SOURCE DOCUMENT
2016 was a big year for virtual reality devs: muliple headsets became commercially available, and with them came new markets that are filling up (though perhaps not as quickly as you might like) with potential customers. So what's next?
According to Valve chief Gabe Newell, the future of VR is all power: lighter, more capable headsets that are hooked up to PCs much more powerful than what most people own right now.
"VR is going to drive much higher computational and GPU loads than we see out of existing desktop games," Newell said recently.
"Like, I would argue that the smartest thing AMD and Intel and Nvidia could do is give away VR development systems to software developers, because we're going to consume the shit out of Intel and AMD CPUs! Much more so than high-end games are doing right now."
Plus, he's confident that PC-powered room-scale VR will progress to "house-scale" VR in the near future, as it becomes possible to knit several "room-scale" VR spaces together into a single space. Of course, you'd need room-scale-capable wireless VR headsets too, but Newell believes they're a "solved problem" that are right around the corner.
"My expectation is that [wireless] will be an add-on in 2017, and then it will be an integrated feature in 2018," said Newell, speaking during a recent press briefing attended by Gamasutra and other outlets. The conversations that ensued saw Newell and fellow staffers opening up a bit about the state of the company's VR hardware and software development efforts.
More notably, for devs who are making VR games and want to continue making VR games for the foreseeable future, they spoke a bit about where they see the VR market going in the next few years -- and what steps the company is taking to try and nudge it forward.
As we reported yesterday, Newell says Valve is currently developing three new "full" VR games, using both its own Source 2 engine and Unity. These are games Valve expects to charge for, games the company hopes will attract a lot of attention.
"We're definitely trying to build stuff with mass appeal," Newell says, as opposed to the sort of prototypes and experiments (like The Lab) that have dominated Valve's VR software output to date. According to Newell, the folks at Valve have learned enough about VR development that they're willing to start making some bigger bets.

DATA BLOCK

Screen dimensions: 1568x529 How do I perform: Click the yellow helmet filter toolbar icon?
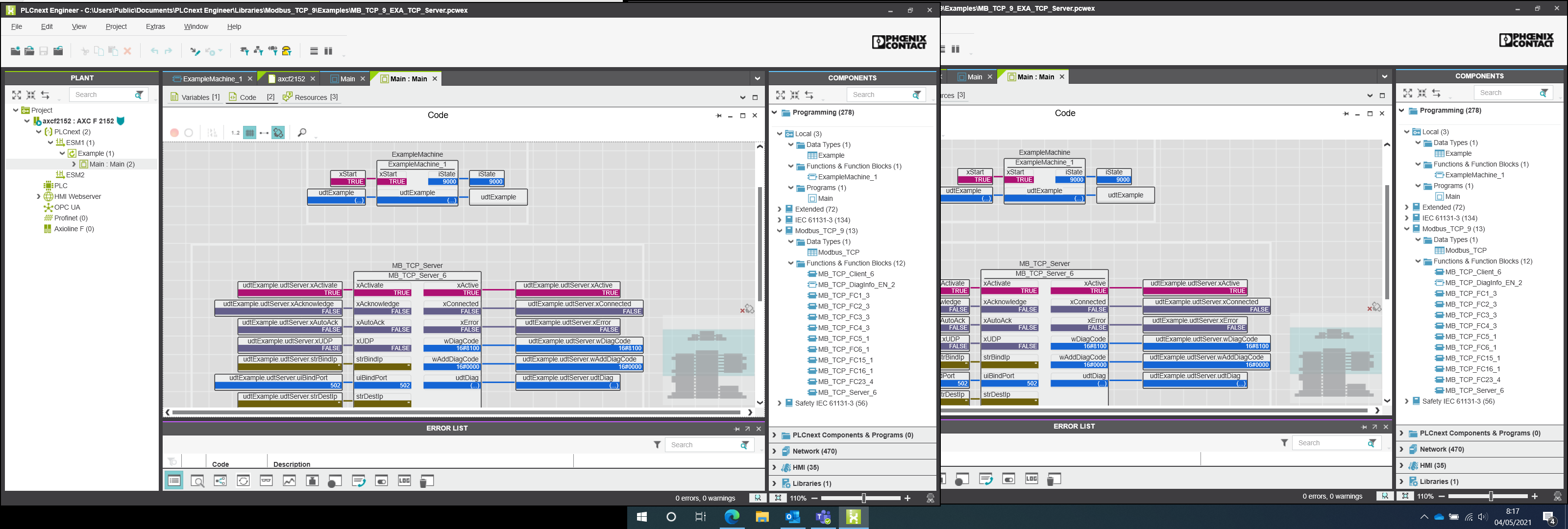coord(287,51)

LIST OF TASKS
(1) Using the article on Valve and virtual reality, answer these:
(a) In which years does Newell expect wireless to be an add-on and then an integrated feature?
(b) What does Newell believe PC-powered room-scale VR will progress to?
(c) How many new "full" VR games is Valve developing, and with which engines?
(2) Decide whether each statement agrees with the article on Valve and virtual reality, and support each answer with the decisive words quoted from it.
(a) Newell expects wireless to be an integrated feature in 2017.
(b) Valve is building its new VR games with its Source 2 engine alone.
(c) Valve expects to charge for its new VR games.
(3) Carry the article on Valve and virtual reality forward from its final sentence.

TASK-BY-TASK OUTPUTS
(1)
(a) An add-on in 2017 and an integrated feature in 2018.
(b) "House-scale" VR.
(c) Three, using Valve's own Source 2 engine and Unity.

(2)
(a) No: "My expectation is that [wireless] will be an add-on in 2017, and then it will be an integrated feature in 2018"
(b) No: "using both its own Source 2 engine and Unity"
(c) Yes: "These are games Valve expects to charge for"

(3)
"We're pretty sure that all the game developers are going to learn positive or negative lessons from what we do, which is sort of where we think we need to be."
"We have this theory: we think we can make three big games, we think that we know enough now to do that, and we're going to find out if that's the case. We're pretty sure that all the game developers are going to learn positive or negative lessons from what we do, which is sort of where we think we need to be," he said.
"There will be really clear design choices that we're making, in each of these games. They're very different. Each game developer will be able to look at those and say, that was great, that was not as great. Which is part of, from our point of view, that's a useful charateristic of these three."
Pushing VR game design forward is important to the folks at Valve because, according to Newell, there are some great VR experiences out there -- but not enough to justify millions of people buying PC-driven headsets. In Valve's eyes it's quality/quantity of available software, rather than price of entry, that's keeping a lot of people from buying into the VR market.
"If you took the existing [PC-driven] VR systems and made them 80 percent cheaper, there's still not a huge market. There's still not a really incredibly compelling reason for people to spend 20 hours a day in VR," said Newell.
"We actually think that if anything, most of the interesting stuff is going to be happening on the high end. That we're actually resolution-constrained, we're CPU-constrained, we're GPU-constrained. That's where the interesting stuff is gonna happen, not on the low end of the market. Once you've got it, once you've got something and you can say okay, this is the thing that causes millions of people to be excited about it, then you start worrying about cost-reducing."
"There's sort of an old joke that premature cost reduction is the root of all evil," he added.
Valve is also working to improve its VR hardware in conjunction with its VR game development efforts, a symbiotic arrangement that Newell likens to the way Nintendo handles game and hardware design.
"One of the questions you might ask us, why in the world are we making hardware?" Newell said. "What we can do now is we can be designing hardware at the same time that we're designing software. This is something that Miyamoto has always had, right. He's had the ability to think about what input devices and the design of systems should be like, while he's trying to design games. And our sense is that that's going to allow us to actually build much better entertainment experiences for people."
This has been the goal from the start, according to Newell. When it comes to the business of building VR hardware, Valve sees it as a valuable complement to its games and services businesses, rather than as an end in itself.
"The idea isn't oh, we've suddenly thought we could make more money by building hardware," said Newell. "Hardware's actually traditionally been kind of a lousy, low-margin business. But in order to take what we think are interesting steps forward in terms of the kinds of experiences we design, we need the ability to be thinking more about everything the customer is doing."
So how has that actually worked out, now that Valve has had Vive hardware on store shelves for nearly a year -- and been experimenting internally for far longer?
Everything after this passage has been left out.